As an aside, not discounting any of the above, I have been seeing two months of increased bot activity from Russia that accounts for 75% of my bot traffic (which is 85% of ALL traffic) and one can't discount---that in these days and times---that national actors may just be being pests for patriotic reasons. Not saying that is so, just wouldn't be surprised if that turned out to be true.

YYMV

More interesting is the ips:

xxx.xxx.xxx.16 (3)
xxx.xxx.xxx.1 (9)
xxx.xxx.xxx.23 (2)
xxx.xxx.xxx.13 (15)
xxx.xxx.xxx.110 (6)
xxx.xxx.xxx.20 (150)
xxx.xxx.xxx.216 (85)
xxx.xxx.xxx.48 (22)
xxx.xxx.xxx.192 (3)
xxx.xxx.xxx.56 (11)

In a matter of a minute or two, every few hours. All for the SAME existing interior page (one of my more popular). Looking back over the last 10 years of logs never had that many .ru visits. Something is going on and it ain't just "bot".

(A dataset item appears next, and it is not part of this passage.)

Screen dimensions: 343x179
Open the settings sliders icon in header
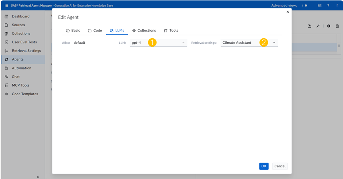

I would presume it's for collecting data for AI. I certainly wouldn't discount the idea it's nation state, at least part of it. Also wouldn't surprise me if it were legitimate companies that have been otherwise blocked with their identified crawlers. On the other hand a lot of it doesn't make sense, if you take the SID issue above certainly at some point someone would realize it. The most recent activity I'm seeing has user agent Mozilla/5.0 (compatible; crawler), perhaps it's just multiple dumbasses.

Over on phpbb.com I've see this activity first being reported perhaps two years ago and it's escalated since. It's good indicator because a lot of users there on shared hosting so many of them getting accounts suspended etc. It's random countries, Brazil one day and Singapore the next. On my own site about half a million requests blocked by a challenge over the past week mostly from AWS data center in Singapore.

It's random countries, Brazil one day and Singapore the next.

This could be due to the new arms race... to feed AI.

The new players are hungry for information but do not have the experience of the search engines who have learnt that taking a little bit at a time doesn't kill the host.